Elle consacre également le rôle de représentant des collectivités territoriales dévolu au Sénat par la Constitution, en proposant de conférer à notre Haute assemblée un pouvoir législatif équivalent à celui de l'Assemblée nationale pour les projets et propositions de loi relatifs à l'administration des collectivités locales.

" Donner un coup d'arrêt au processus actuel de remise en cause de la fiscalité locale ", telle est la philosophie de la présente proposition de loi constitutionnelle, ainsi que l'a exposé le président Christian Poncelet dans son allocution prononcée devant le Sénat le 6 octobre dernier.

Enoncé à l'article 72 de la Constitution, le principe de libre administration des collectivités territoriales n'a pu véritablement trouver sa signification qu'avec la globalisation des emprunts et des dotations versées par l'Etat aux collectivités locales ainsi qu'à travers le vote par celles-ci des impôts directs locaux.

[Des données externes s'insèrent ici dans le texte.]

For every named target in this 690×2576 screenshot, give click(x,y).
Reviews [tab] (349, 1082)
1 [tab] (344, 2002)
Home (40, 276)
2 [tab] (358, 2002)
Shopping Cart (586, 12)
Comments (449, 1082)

Les lois de décentralisation lui ont donné sa pleine dimension en opérant une nouvelle redistribution des pouvoirs dans l'Etat unitaire, en améliorant l'efficacité de l'action publique et en permettant l'émergence d'une démocratie de proximité .

Libérant les initiatives locales, la décentralisation a constitué une réforme bénéfique. S'affirmant comme des acteurs économiques de premier plan, les collectivités locales assurent désormais environ les deux tiers de l'investissement public. Elles ont su développer une gestion financière saine , apportant ainsi une contribution décisive au respect des critères fixés par le Traité de Maastricht pour l'entrée dans la monnaie unique. Plus que jamais les défis économiques et sociaux auxquels l'action publique est confrontée justifient de renforcer le processus de décentralisation.

Mais ce processus ne peut jouer tout son rôle que s'il est fondé sur des principes clairs assurant un véritable contrat de confiance entre l'Etat et les collectivités locales au service de l'intérêt général.

Or, sur le rapport de notre collègue Michel Mercier, les remarquables travaux de la mission sénatoriale d'information, présidée par notre collègue Jean-Paul Delevoye, ont parfaitement mis en lumière que le système de financement des collectivités locales ne garantissait plus l'autonomie locale .

Depuis l'adoption des lois de décentralisation, les collectivités locales doivent subir des manquements répétés au principe de la compensation intégrale et concomitante des compétences transférées. Des compensations insuffisantes ou qui n'évoluent pas à hauteur des charges, des charges nouvelles imposées aux collectivités sans même qu'une compensation soit établie, remettent en cause les principes de la décentralisation.

Plus récemment, les collectivités ont dû subir une réduction très forte de leur pouvoir fiscal avec la suppression partielle des droits de mutations à titre onéreux, la mise en extinction de la part " salaires " de la taxe professionnelle, la suppression de la part régionale de la taxe d'habitation et celle annoncée de la vignette automobile.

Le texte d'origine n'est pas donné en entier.